--- MATERIAL FOR THIS EXERCISE ---

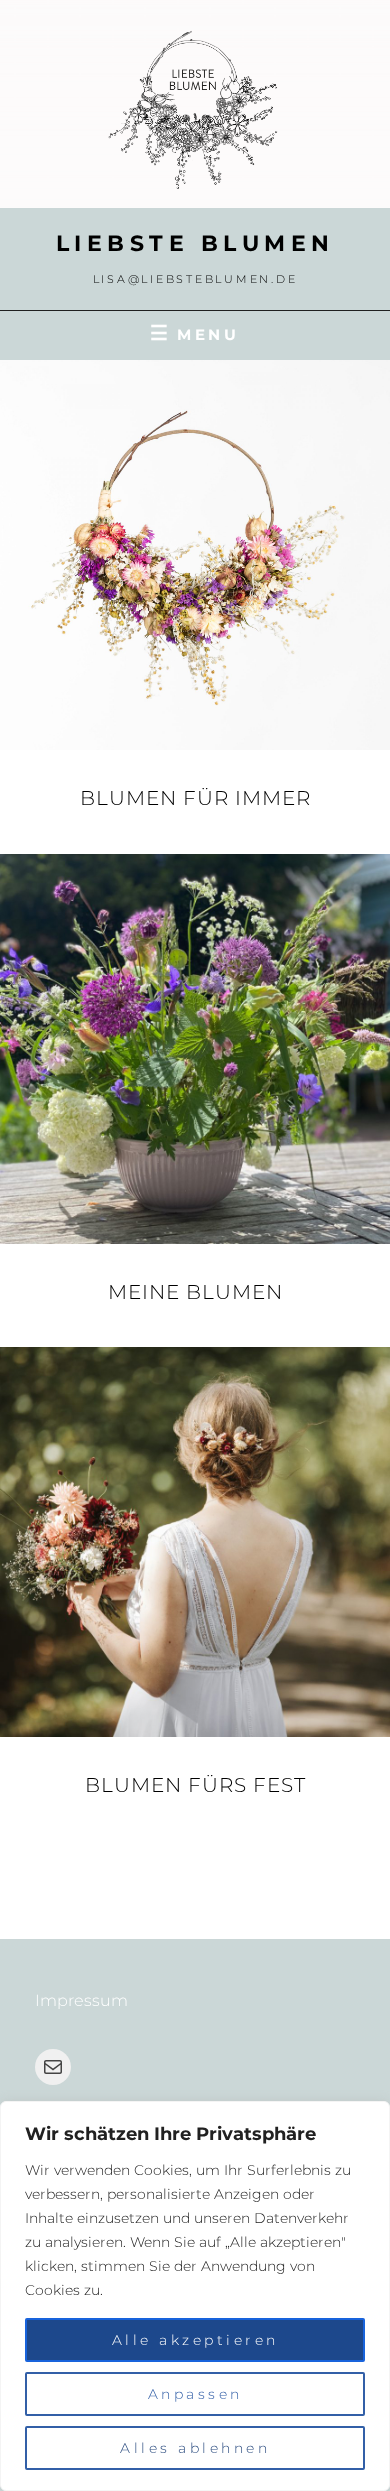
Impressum (81, 2000)
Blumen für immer (195, 798)
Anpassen (195, 2394)
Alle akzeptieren (195, 2340)
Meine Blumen (195, 1292)
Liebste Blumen (195, 243)
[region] (195, 2296)
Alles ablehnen (195, 2448)
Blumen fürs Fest (195, 1785)
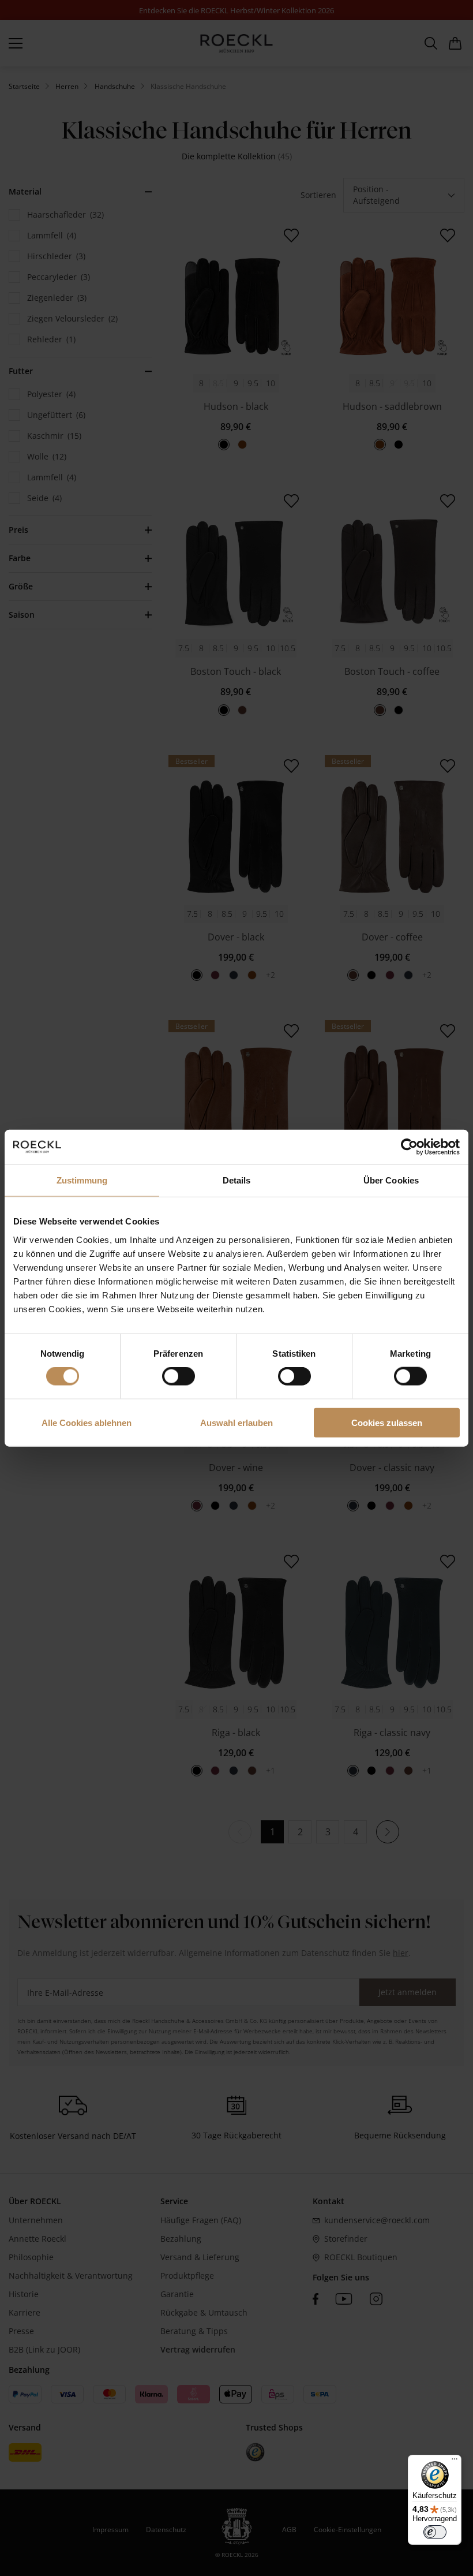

---

» PROBLEM TO SOLVE: Copy the items from the line containing "Anpassen (195, 2394)" through the end of the items, including both ends, and leave out any pictures.

» RESULT OF THE EXERCISE:
Anpassen (195, 2394)
Alle akzeptieren (195, 2340)
Meine Blumen (195, 1292)
Liebste Blumen (195, 243)
[region] (195, 2296)
Alles ablehnen (195, 2448)
Blumen fürs Fest (195, 1785)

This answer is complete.